February 11, 2019Here we go
Piloting educational materials is quite a unique process – it always offers a thrilling mix of excitement and uncertainty. No matter how prepared or experienced one may feel, entering a classroom with new and provocative teaching materials and awaiting the honest reactions of young people and students is enough to keep anyone on her toes.
This is how our team at Sofia Platform and our partner teachers felt during ESSR’s first phase, between October – December 2018. We set off to work with a total of five classes in four cities around the country, and we presented the lesson plan with more than 100 students ages 15 -18 in both formal and informal classroom settings.
The Essence
Our work with historical sources was of great interest to students, because of both its authenticity and the numerous accounts of events that it presented them with. Combining visual sources, personal testimonies, and official documentation served as a truly inclusive approach, reaching all corners of the classroom. As one of our teachers put it, through the tasks with sources ‘the most passive students participated in the group work and expressed their opinion. Compared to ordinary lessons, [the students] liked the dynamics […]. They liked to work in groups, because they did not know what the other group’s case was, and they were listening to it with interest.’
What it takes
The ESSR approach flowed equally well in the diverse regions and with the mix of private and public schools as well as youth groups. Each lesson naturally arrived at a fruitful, reflective discussion, which was always the lessons’ desired end destination. Normative and moral dimensions of individual rights and freedoms, questions of identity and belonging, and a number of bridges between history and contemporary developments were the building blocks of conclusions and analyses students arrived at.

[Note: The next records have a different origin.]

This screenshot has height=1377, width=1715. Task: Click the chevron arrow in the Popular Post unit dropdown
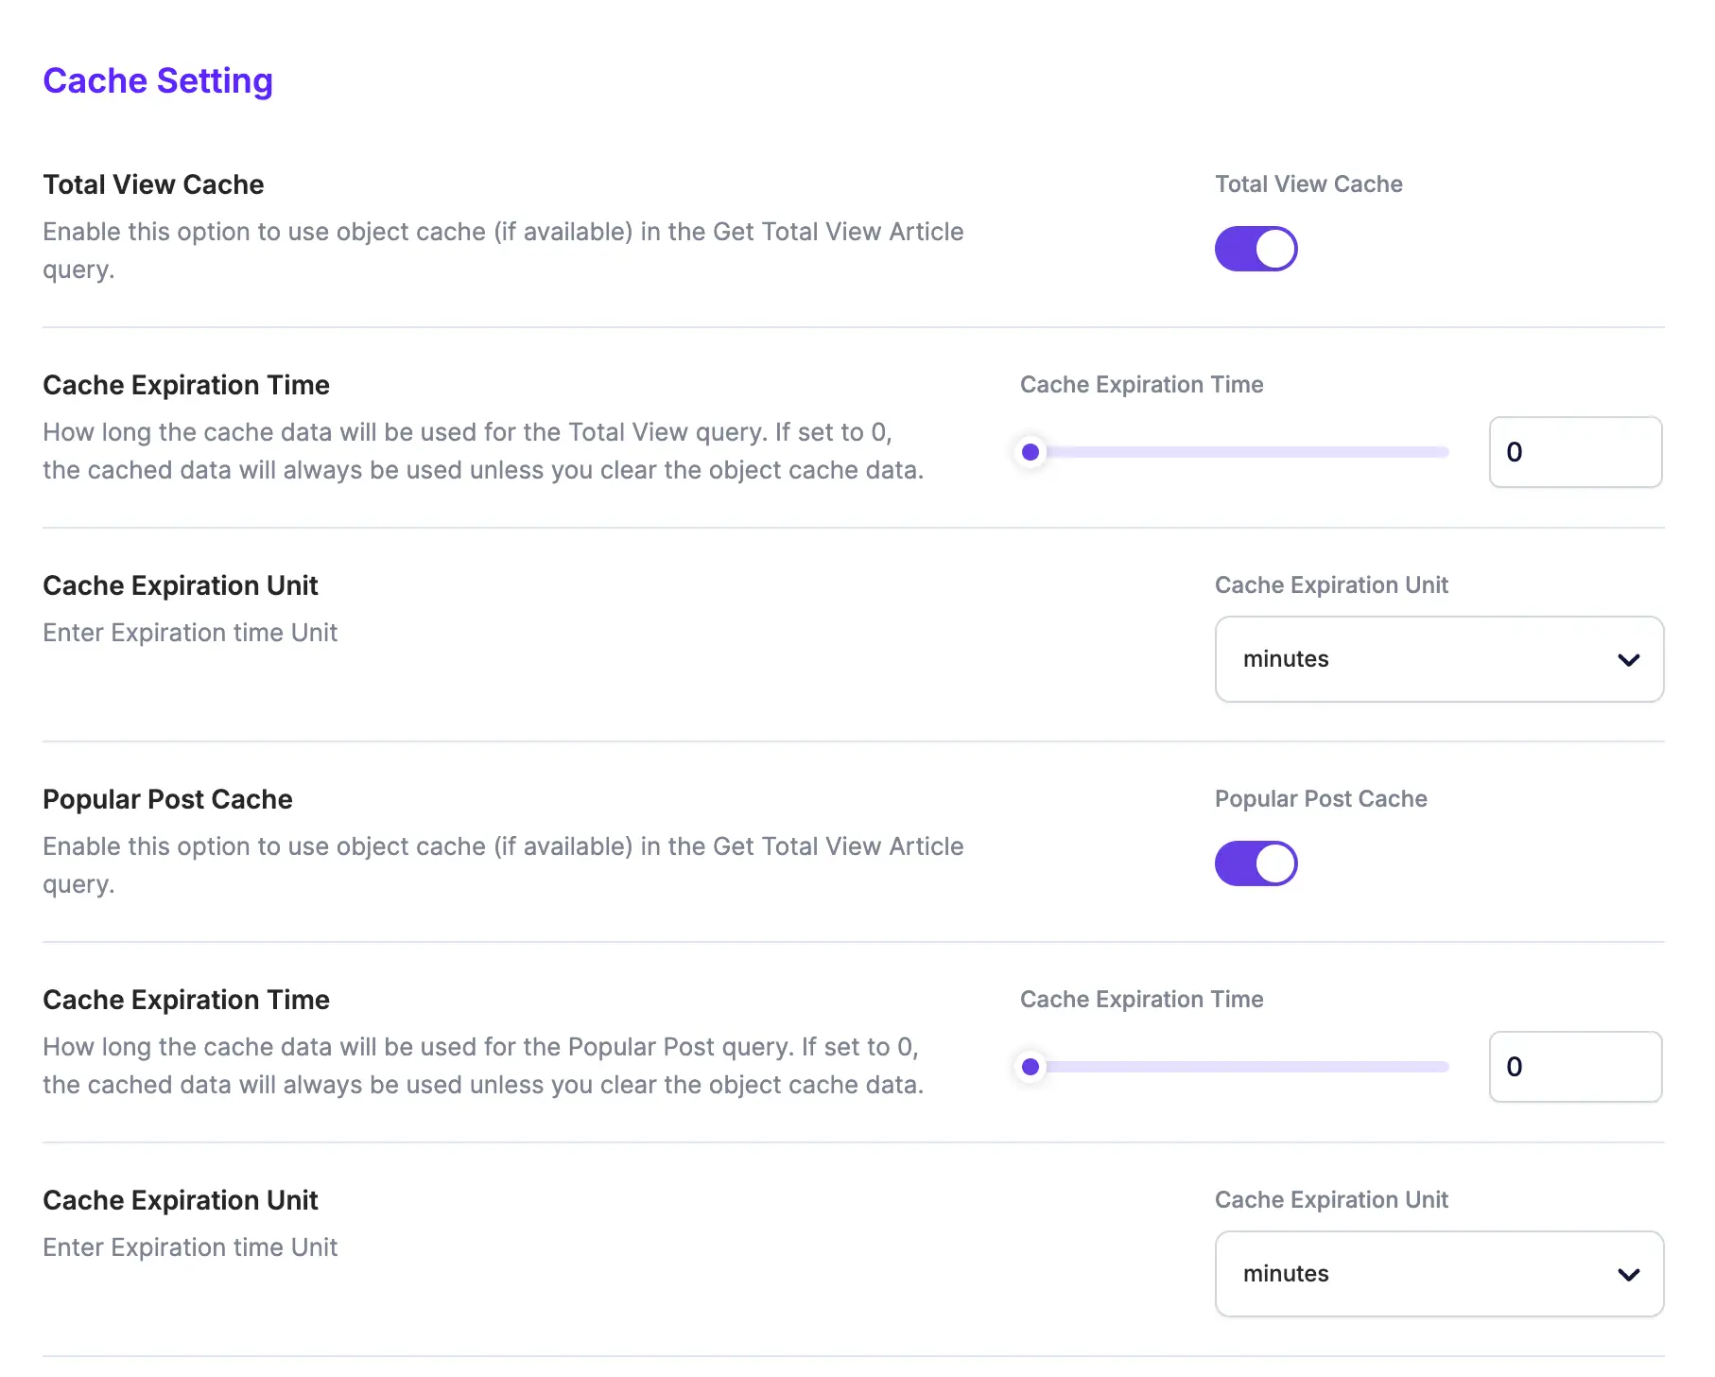coord(1628,1275)
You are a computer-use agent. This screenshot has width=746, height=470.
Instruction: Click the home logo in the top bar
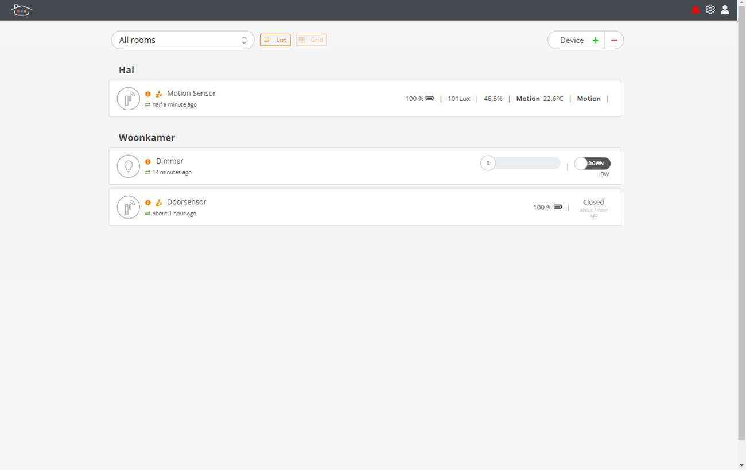22,10

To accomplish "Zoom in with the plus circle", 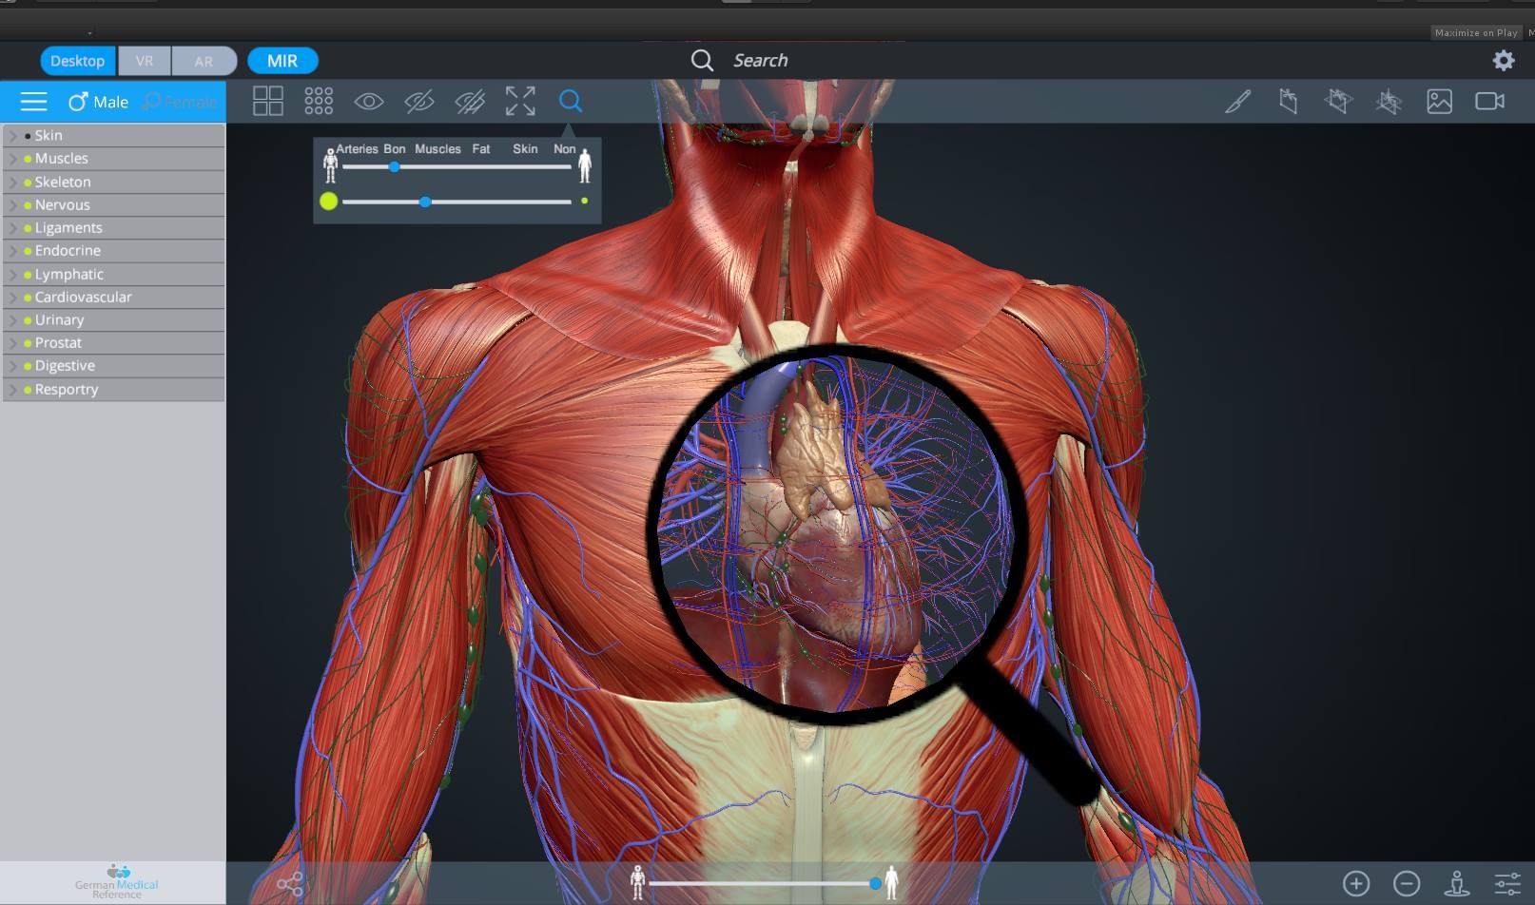I will coord(1356,884).
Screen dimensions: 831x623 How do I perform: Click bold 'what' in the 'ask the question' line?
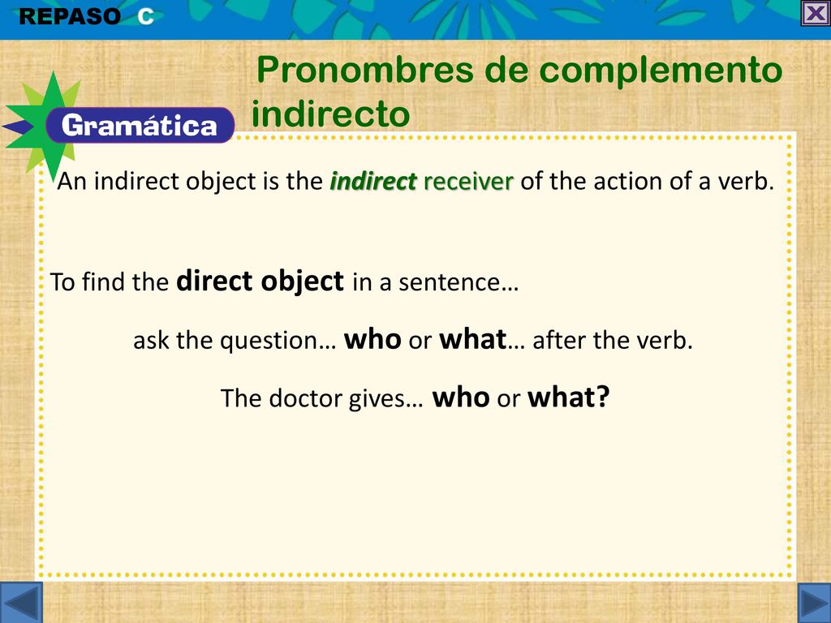(473, 339)
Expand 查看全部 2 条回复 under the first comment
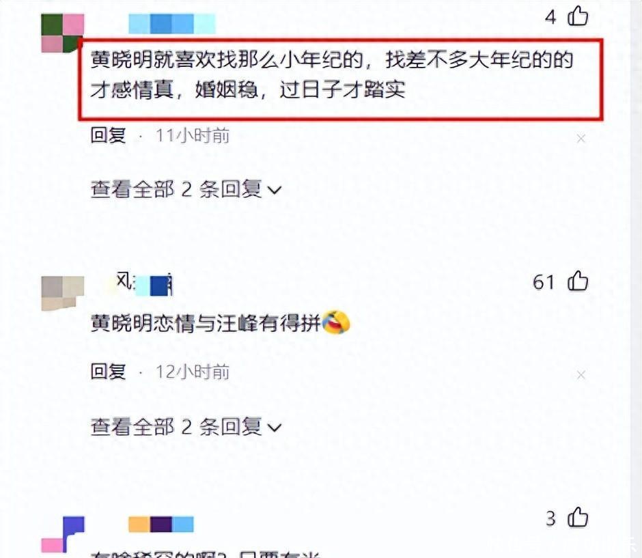Viewport: 642px width, 558px height. click(186, 189)
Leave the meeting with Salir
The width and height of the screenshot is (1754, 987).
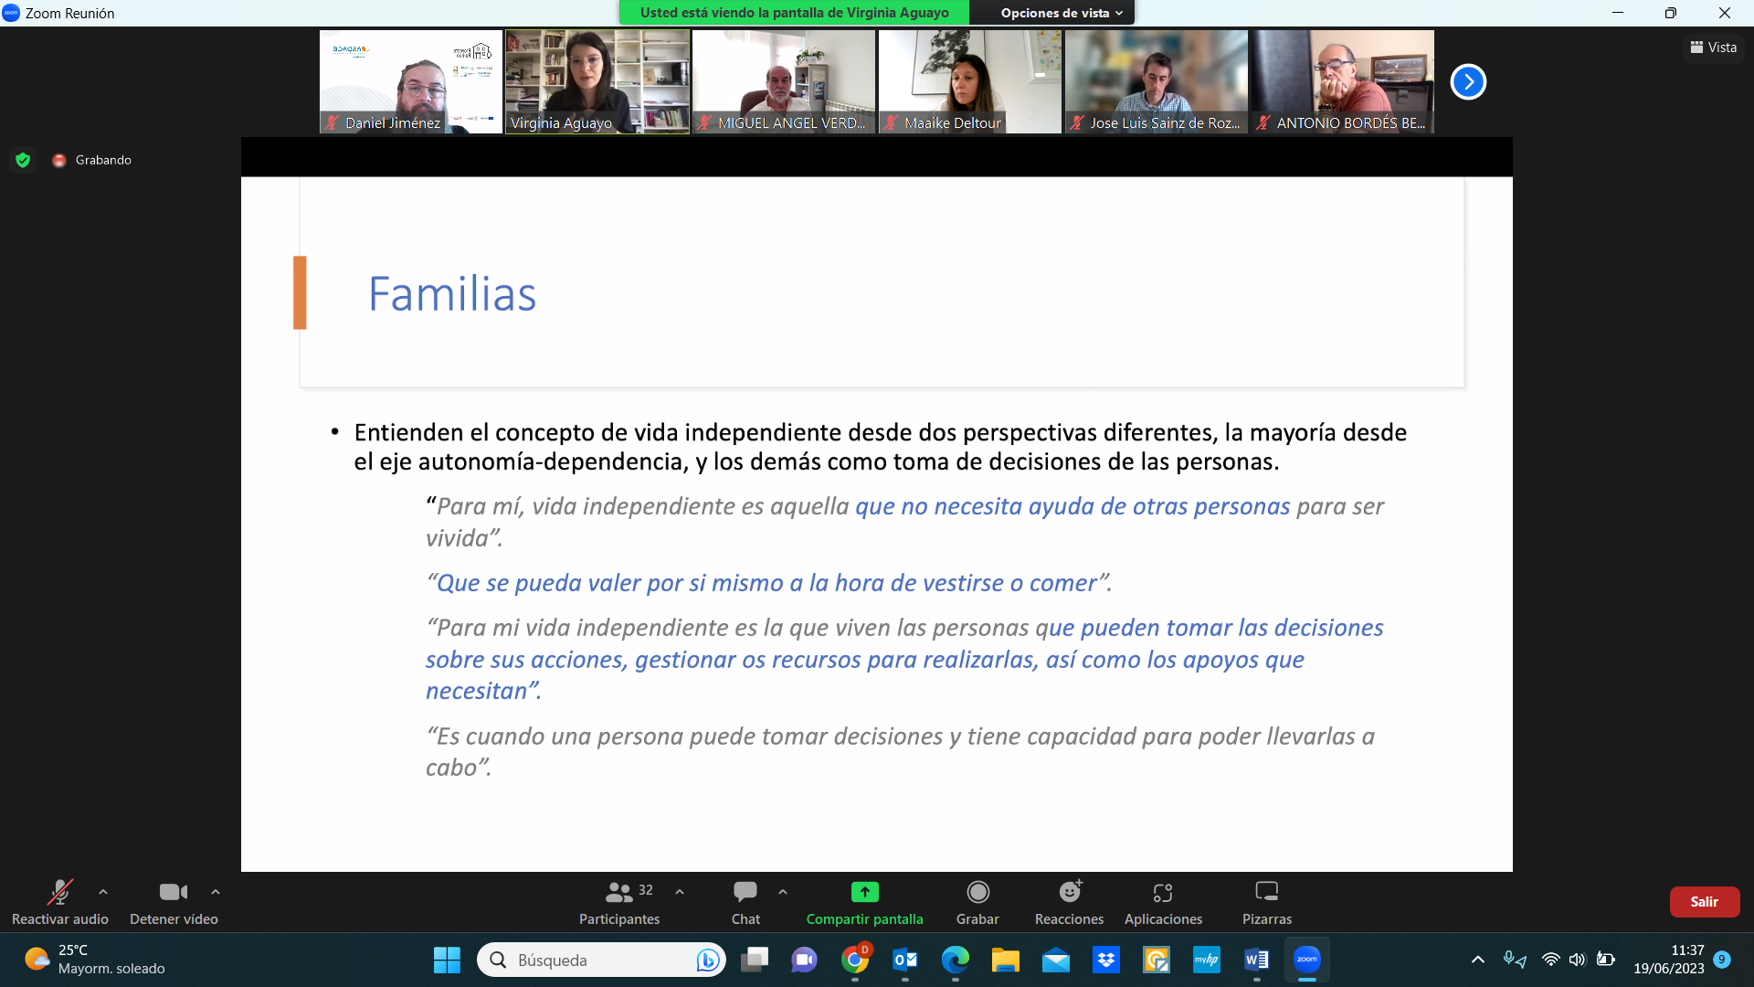(x=1704, y=902)
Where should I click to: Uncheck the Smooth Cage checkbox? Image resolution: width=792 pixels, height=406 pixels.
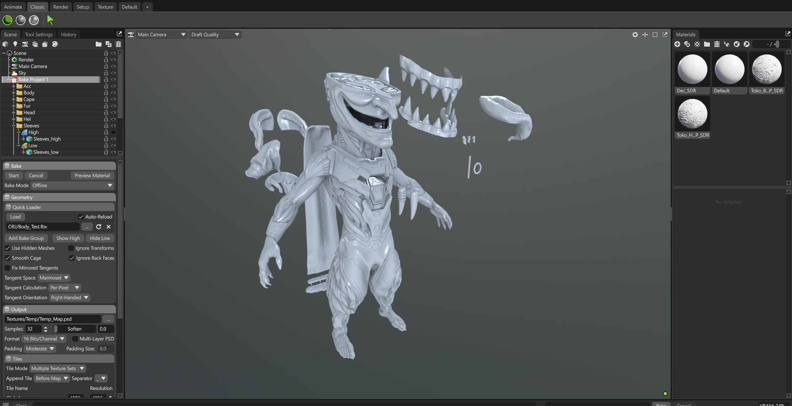pyautogui.click(x=7, y=258)
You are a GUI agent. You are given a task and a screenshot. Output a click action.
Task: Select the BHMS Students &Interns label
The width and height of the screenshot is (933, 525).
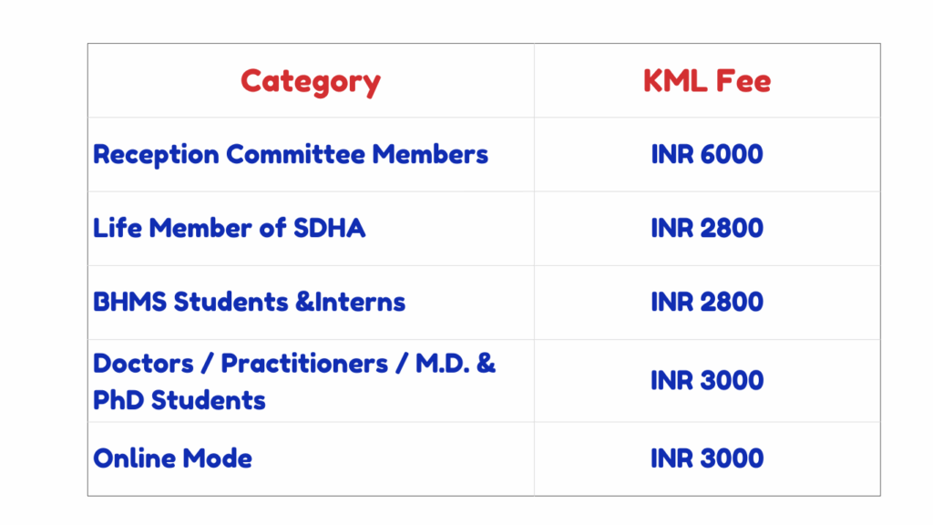point(249,302)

A proud teacher remarked that ‘The students showed empathy to the people whose fate they learned through the sources, and I felt proud because I saw how these children I have known for 3 years have become citizens’. Navigating through a complex and, at times, emotional historical period with the tools of the constructive approach has been a truly rewarding process for our team. Nevertheless, it is the merit of dedicated educators and the genuine curiosity of the students that are the main engines of the piloting process that allowed us to meet our new fellow citizens.